-- Work instructions --
Keep the images out and copy every entry below exactly.

*** Opening of Extracted entries ***

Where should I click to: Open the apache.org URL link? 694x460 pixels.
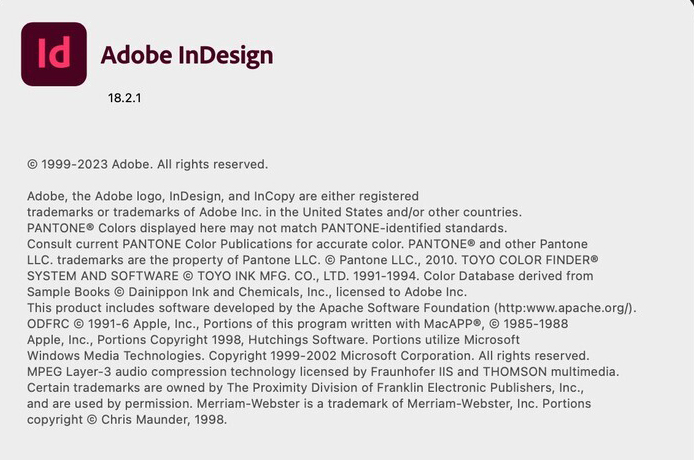point(563,307)
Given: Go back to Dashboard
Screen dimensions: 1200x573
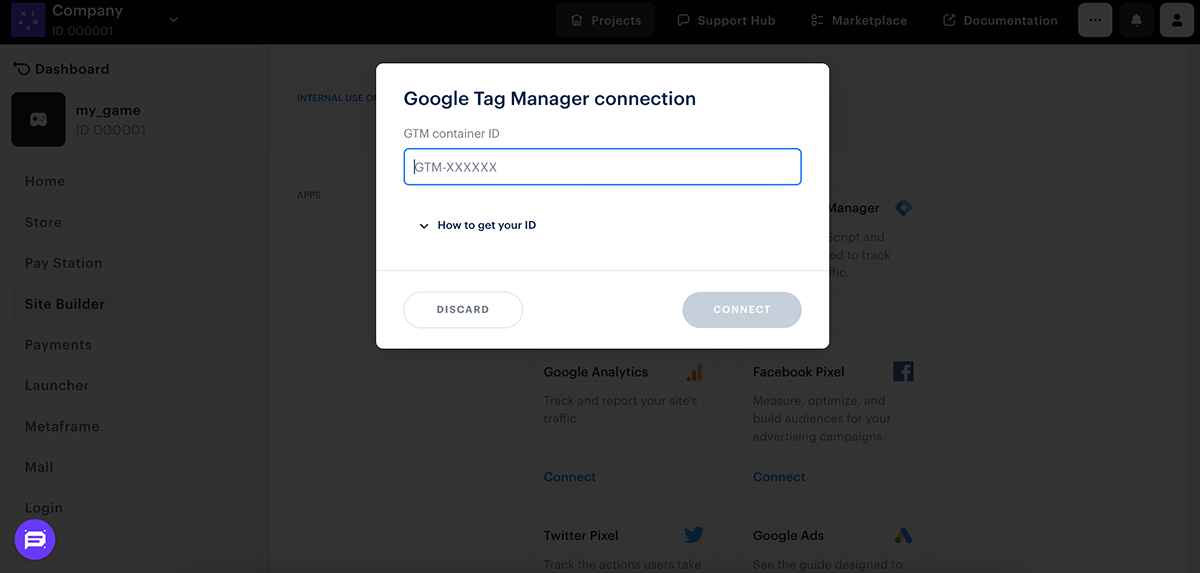Looking at the screenshot, I should (x=61, y=69).
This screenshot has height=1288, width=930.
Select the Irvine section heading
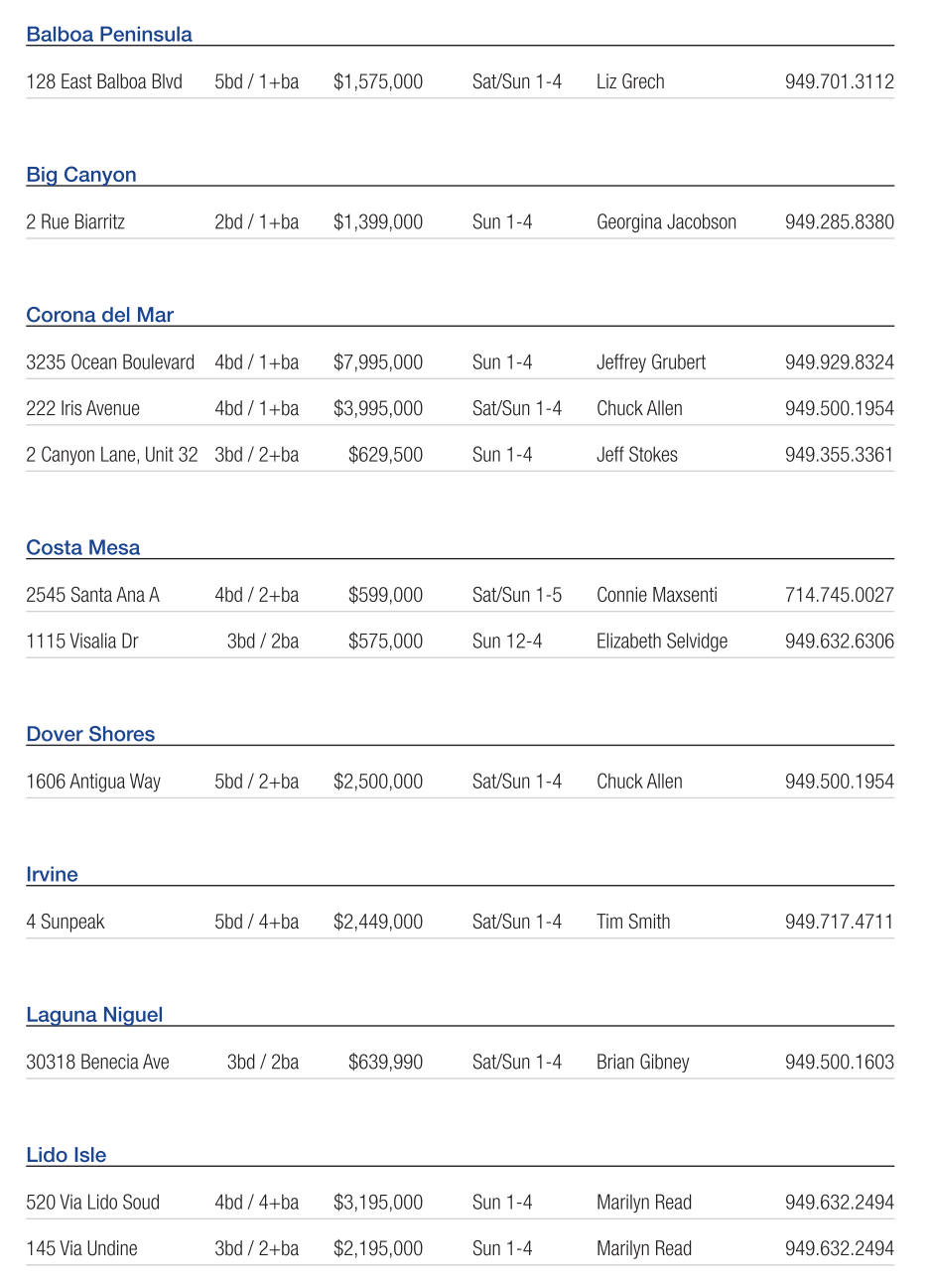pos(52,874)
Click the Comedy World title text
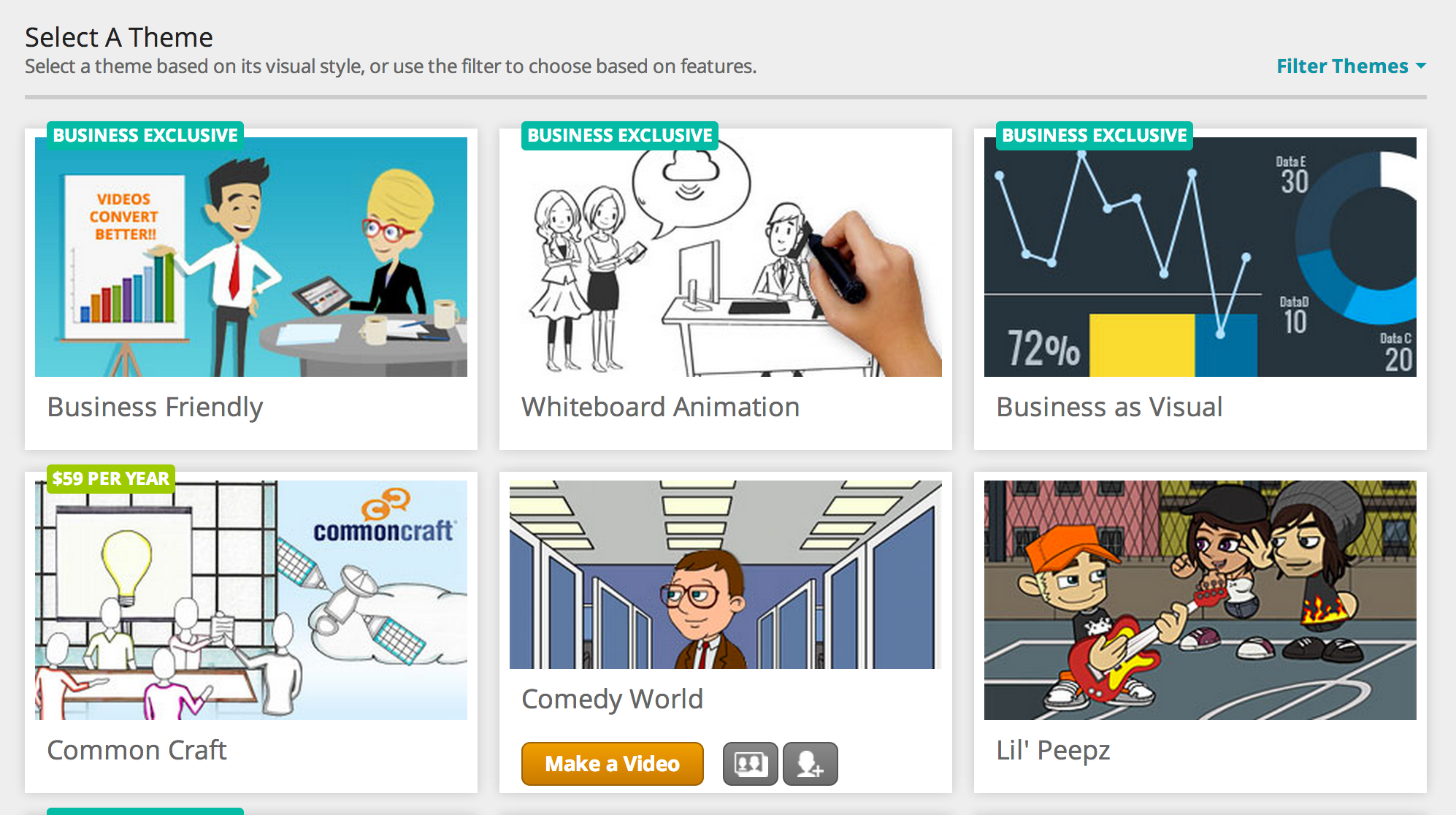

*** Close of Extracted entries ***

-- Solution --
Where should I click to: Open the apache.org URL link? 694x460 pixels.
point(563,307)
Given: Go back to Dashboard
Screen dimensions: 1200x573
Looking at the screenshot, I should (x=61, y=69).
This screenshot has height=1288, width=930.
Select the Irvine section heading
pos(52,874)
Click the Comedy World title text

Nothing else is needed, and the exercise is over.